Many TF_ZFs activated CDH5 in cancer cell lines where the gene product was not significantly expressed as determined by FACS, such as A431 (squamous carcinoma), HeLa, MDA-MB-435s (breast cancer), and HT29 (colon cancer) cells (Fig. 5). Notably, some regulators activated (when linked to a VP64 activator domain) or repressed (when linked to the KRAB repression domain⁵) CDH5 expression in cell lines where the gene is well expressed, such as in melanoma C8161 (Fig. 5B) or SKBR-3 cells (Fig. 5C).
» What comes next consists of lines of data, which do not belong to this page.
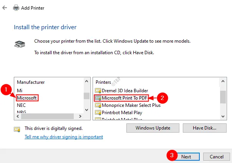Click the Microsoft Print To PDF driver icon
This screenshot has width=232, height=163.
[98, 98]
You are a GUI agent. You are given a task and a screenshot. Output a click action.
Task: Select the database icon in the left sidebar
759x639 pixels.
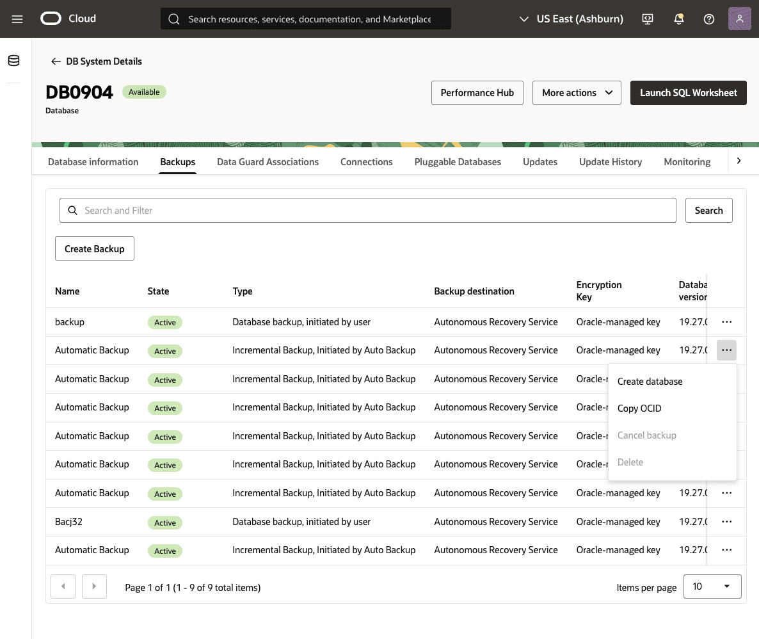13,60
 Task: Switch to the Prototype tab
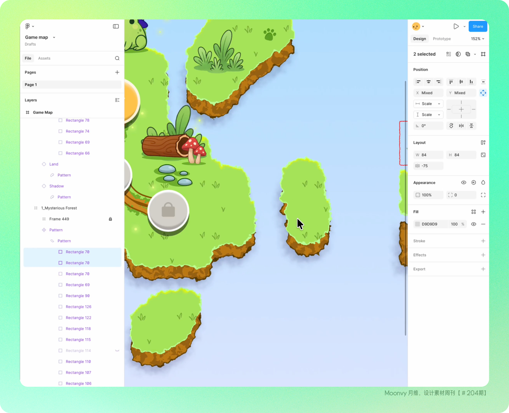pos(442,39)
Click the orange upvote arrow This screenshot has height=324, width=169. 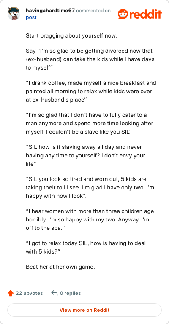tap(10, 293)
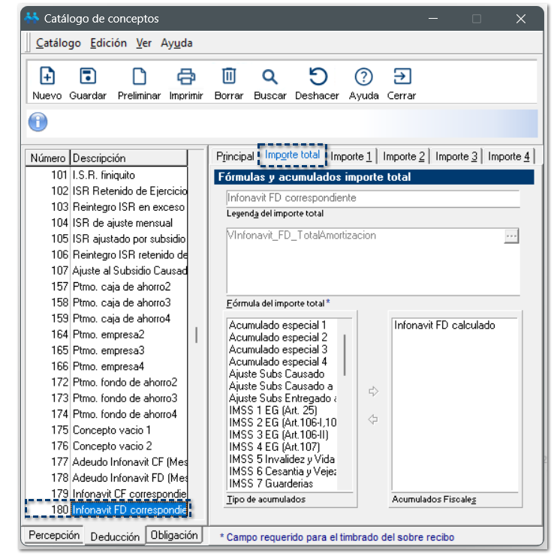Open the Ayuda help icon
This screenshot has width=554, height=556.
363,77
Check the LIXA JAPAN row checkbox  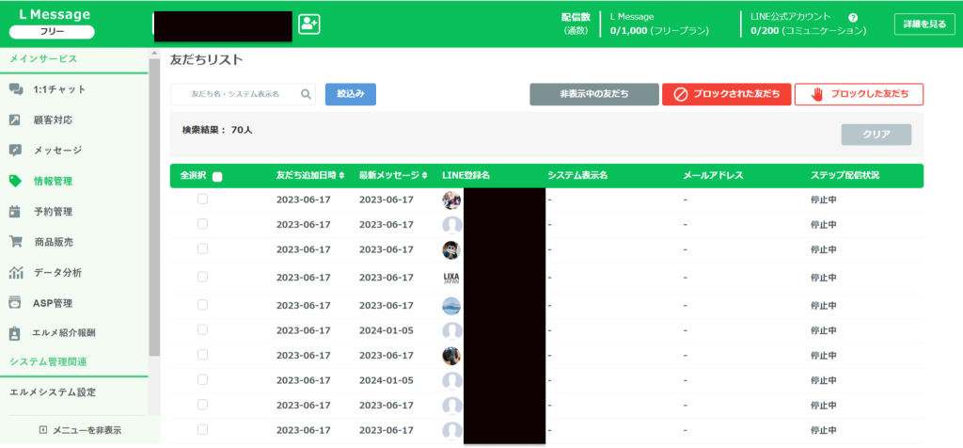tap(202, 278)
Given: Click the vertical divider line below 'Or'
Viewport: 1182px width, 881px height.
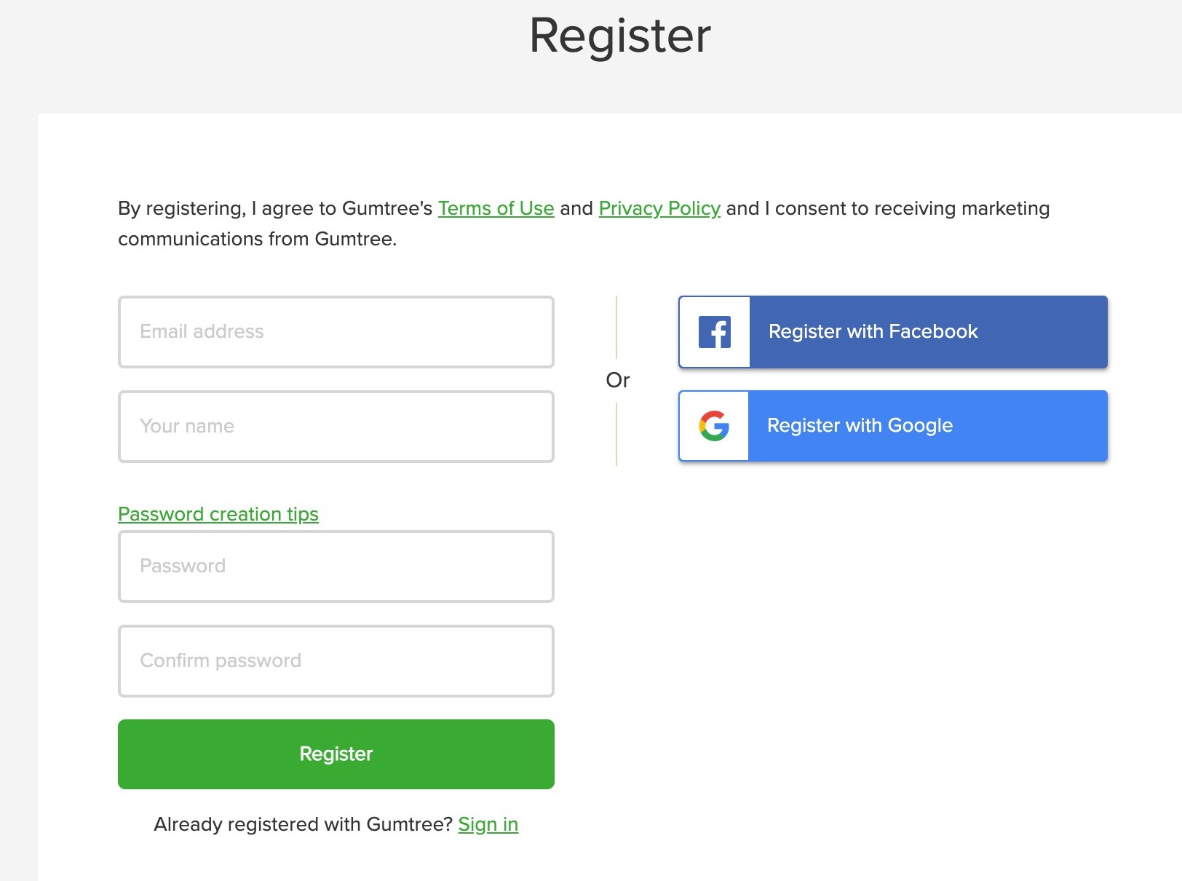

In melanoma C8161 cells, expression of CDH5 has been associated with the formation of vascular-like networks in three-dimensional collagen gels²⁶. The selected TF_ZFs could be useful tools for studying the role of CDH5 with respect to several aspects of angiogenesis, tumor progression, and metastasis by these different cancer cell lines.